#### This Notebook contains the code used to prepare the data for analysis. It starts with the merged raw merged crime data and covariates data and performs the necessary cleaning and transformation for analysis

In [1]:
import numpy as np
import pandas as pd
import scipy as sp
import math

In [3]:
from google.colab import drive
drive.mount('/content/drive')
os.chdir('/content/drive/MyDrive/STAT 27420')

Mounted at /content/drive


In [None]:
# Importing the merged crime and covariates data
did_data = pd.read_csv("offenses_merged.csv")

In [None]:
# Following Donohue and Levitt, constructs violent crime and property crime
# variables from the smaller categories of crime
violent_crime = [
    'actual_murder','actual_manslaughter','actual_rape_total','actual_robbery_total','actual_assault_total'
]
property_crime = [
    'actual_burg_total','actual_theft_total','actual_mtr_veh_theft_total',
]

In [None]:
did_data['violent_crime'] = did_data[violent_crime].sum(axis=1)
did_data['property_crime'] = did_data[property_crime].sum(axis=1)


In [None]:
# Subset the raw data so only those relevant to the study remains
columns_use = [
    'agency_name',
    'state',
    'state_abb',
    'year',
    'population',
    'violent_crime',
    'property_crime',
    'employment',
    'per capita personal income',
    'poverty_rate',
    'beer_pc'

In [None]:
# Restricting the sample to the same time window as Donohue and Levitt
# Removes any observations with negative population and employment 
subset = did_data[columns_use]
subset = subset[subset["year"]<=2014]
subset = subset[subset["year"]>=1970]
subset = subset[subset["population"]>=0]
subset = subset[subset["employment"]>=0]

In [None]:
# Construct unique keys for each observation, 
# as some counties in different states share the same name
subset['group'] = subset['state_abb'] + subset['agency_name']
subset = subset[(subset['violent_crime']+subset['population'])>0]

In [None]:
# only keep agencies with data available for all years in the sample
temp = subset[['year','group']].groupby(['group']).count()
temp = temp[temp['year'] == 42]
filter = list(temp.index)

In [None]:
subset =subset[subset['group'].isin(filter)]

In [None]:
# Create columns for crime and population the year before and after
# Used for identifying holes in the data
subset['vcrime_after'] = subset['violent_crime'].shift(1)
subset['vcrime_before'] = subset['violent_crime'].shift(-1)

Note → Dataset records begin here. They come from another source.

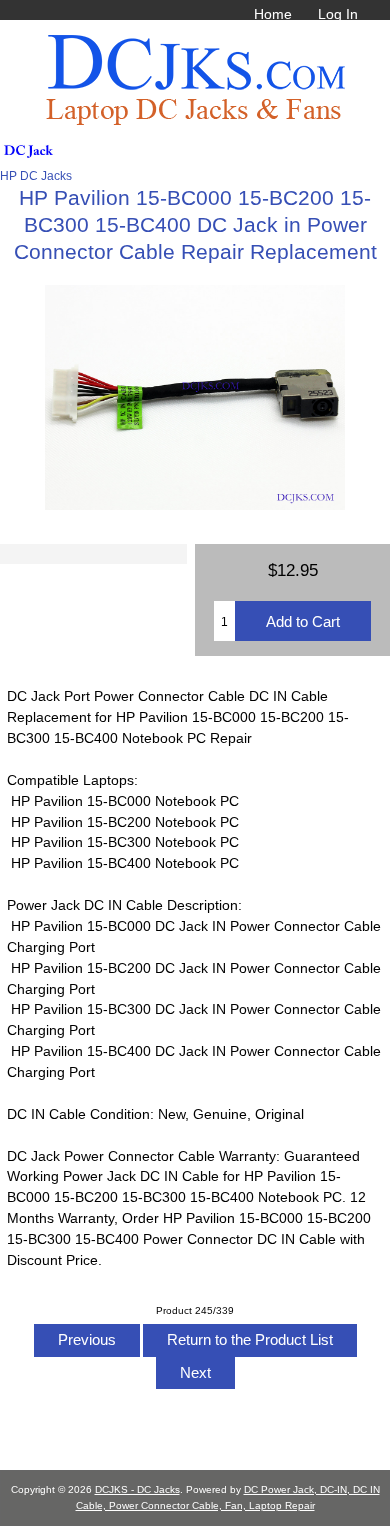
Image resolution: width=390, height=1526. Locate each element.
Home (273, 14)
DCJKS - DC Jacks (137, 1489)
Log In (338, 14)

subset['pcrime_after'] = subset['property_crime'].shift(1)
subset['pcrime_before'] = subset['property_crime'].shift(-1)

subset['pop_after'] = subset['population'].shift(1)
subset['pop_before'] = subset['population'].shift(-1)

In [None]:
# For observations with one year of data missing between two years with reliable data
# fill in population or crime with the average of the year before and after
holes = (subset['vcrime_after']>30)&(subset['vcrime_before']>30)&(subset['violent_crime']==0)&(subset['year'].isin(range(1975,2013)))
subset.loc[holes,'violent_crime'] = list((subset.loc[holes,'vcrime_after']+subset.loc[holes,'vcrime_before'])*0.5)
subset.loc[holes,'property_crime'] = list((subset.loc[holes,'pcrime_after']+subset.loc[holes,'pcrime_before'])*0.5)

In [None]:
popholes = (subset['pop_after']>1000)&(subset['pop_before']>1000)&(subset['population']==0)&(subset['year'].isin(range(1975,2013)))
subset.loc[popholes,'population'] = list((subset.loc[popholes,'pop_after']+subset.loc[popholes,'pop_before'])*0.5)

In [None]:
subset['jobpop ratio'] = subset['employment']/subset['population']
subset=subset.drop(columns=['employment','state','vcrime_after', 'vcrime_before','pcrime_after','pcrime_before','pop_before','pop_after'])

In [None]:
# Creating a copy to perform the transformations on
subset_logdiff = subset.copy()

In [None]:
# Perform the log transformation on relevant data
subset_logdiff[['population',
        'violent_crime',
    'property_crime',
    'jobpop ratio',
    'per capita personal income',
    'poverty_rate',
    'beer_pc']]= subset[['population',
        'violent_crime',
    'property_crime',
    'jobpop ratio',
    'per capita personal income',
    'poverty_rate',
    'beer_pc']].apply(np.log)


In [None]:
# Set any infinity values to 0
# Since we know they arise from natural log of 0
subset_logdiff = subset_logdiff.replace([np.inf, -np.inf], 0)

In [None]:
# Calculating the different of the natural logs
# Data is ordered with later years at the top
# Thus I take the neative o
subset_logdiff[['population',
        'violent_crime',
    'property_crime',
    'jobpop ratio',
    'per capita personal income',
    'poverty_rate',
    'beer_pc']]= -subset_logdiff[['population',
        'violent_crime',
    'property_crime',
    'jobpop ratio',
    'per capita personal income',
    'poverty_rate',
    'beer_pc']].diff()


In [None]:
# Remove year = 2014 because that equals crime from another state subtract this state in 2014
subset_logdiff = subset_logdiff[subset_logdiff["year"]<2014]
subset_logdiff["year"] = subset_logdiff["year"]+1

In [None]:
# Set extreme values for logdiff violent crime, property crime, and population crimen to NaN
# Observing the data close tells me that most arise from 
# holes, i.e. one year of data missing and reported as 0, 
# in the data that are more than 1 year
# Chose not to do average or backfill because it seems unreasonable to such assumptions
subset_logdiff.loc[(abs(subset_logdiff['violent_crime'])>3),'violent_crime'] = float('NaN')
subset_logdiff.loc[(abs(subset_logdiff['property_crime'])>3),'property_crime'] = float('NaN')
subset_logdiff.loc[(abs(subset_logdiff['population'])>5),'population'] = float('NaN')

In [None]:
subset_logdiff.to_csv('logdiff_did.csv')
files.download('logdiff_did.csv')

In [6]:
subset['early_leg'] = subset['state_abb'].isin(['WA','CA','AK','HI','NY'])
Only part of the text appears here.